O grande problema do filme, portanto, não está em seus atores. Longe disso até. A questão mais relevante é que Relatos do Mundo é um western para lá de comportado que parece ter orgulho de ticar em todas as caixinhas do formulário de como se fazer um filme do gênero.

Homem razoavelmente soturno de passado triste ou misterioso, menina sequestrada por nativos, paisagens belíssimas que a fotografia de Dariusz Wolski (Perdido em Marte) captura muito bem, diversos exemplos do Destino Manifesto, trilha sonora grandiosa de James Newton Howard (Animais Fantásticos e Onde Habitam), mas não exatamente memorável e uma sucessão de obstáculos padrão para a jornada dos heróis, de bandoleiros até tempestade de areia.
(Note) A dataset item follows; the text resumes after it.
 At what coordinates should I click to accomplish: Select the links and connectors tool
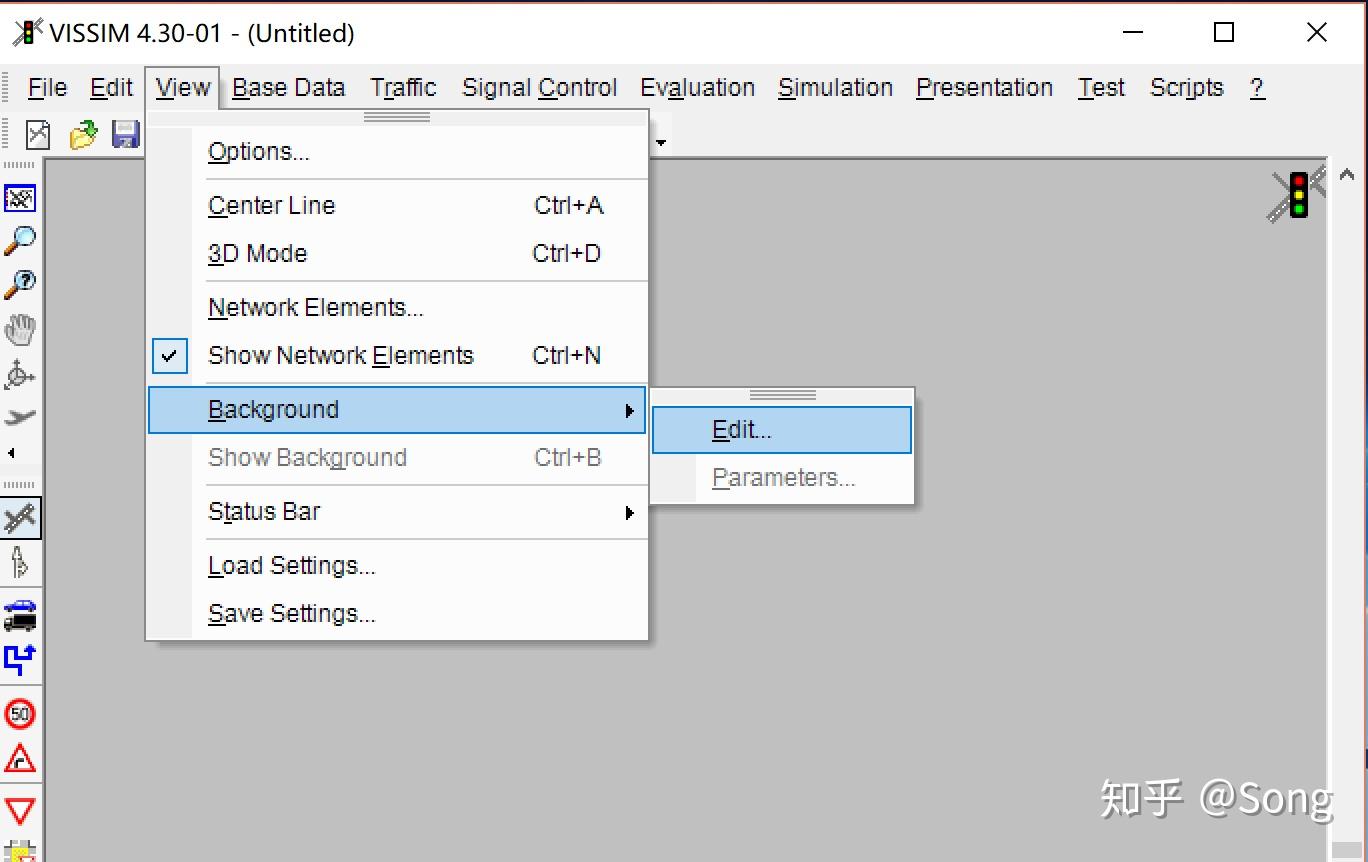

Está tudo lá para ser apreciado, mas não para ser devorado, para ser sentido com vontade.

Com um roteiro cuidadoso demais para não pisar demasiadamente em calos, uma contextualização histórica fascinante, mas que é usada apenas como pano de fundo e, mesmo assim, vai progressivamente perdendo destaque, uma dupla protagonista irresistível, mas não exatamente especial e um ritmo episódico na base da “ameaça do momento”, Relatos do Mundo não arregaça as mangas para dizer a que veio e acaba desperdiçando seu potencial.

Ainda é um filme visualmente bonito e narrativamente agradável de se assistir – como achar outra coisa da interação entre Hanks e Zengel, não é mesmo? -, mas não muito mais do que isso, infelizmente.